ASSIGNMENT -
Set down the records exactly as they stand, except for any pictures, which you should omit.

SUPPLIED RECORDS -
┏━━

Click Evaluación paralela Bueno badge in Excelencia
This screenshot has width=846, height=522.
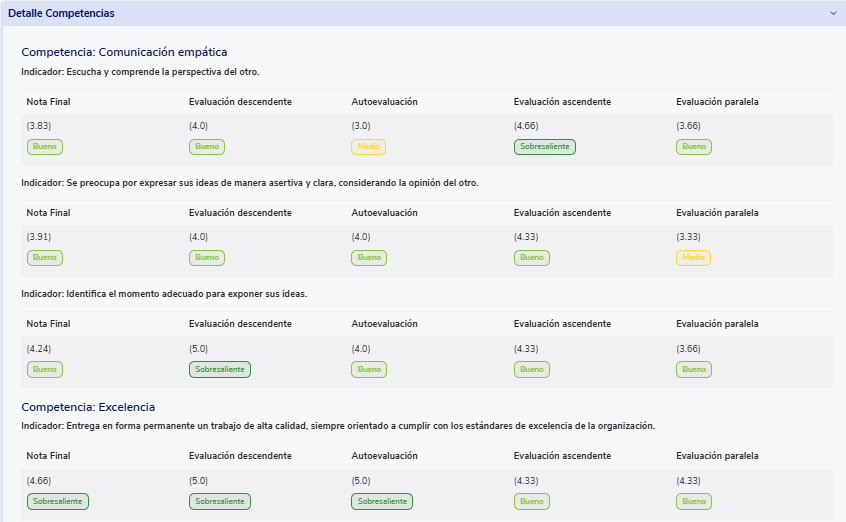(x=693, y=501)
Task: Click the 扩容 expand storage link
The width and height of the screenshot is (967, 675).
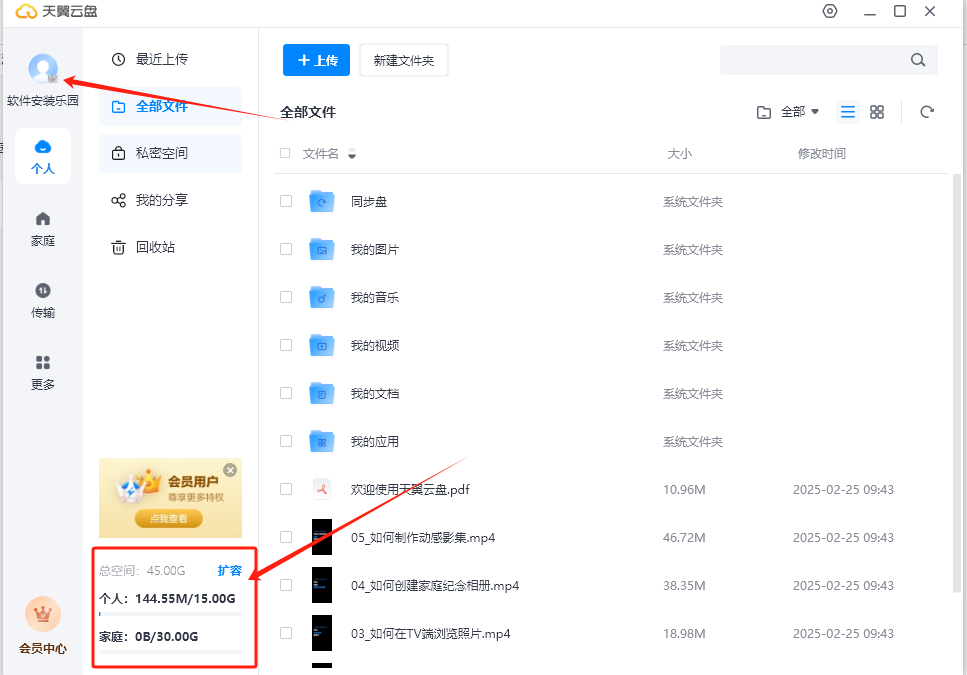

┗━━

WRITTEN ANSWER -
Click Evaluación paralela Bueno badge in Excelencia
This screenshot has width=846, height=522.
(x=693, y=501)
Task: Click the 扩容 expand storage link
The width and height of the screenshot is (967, 675).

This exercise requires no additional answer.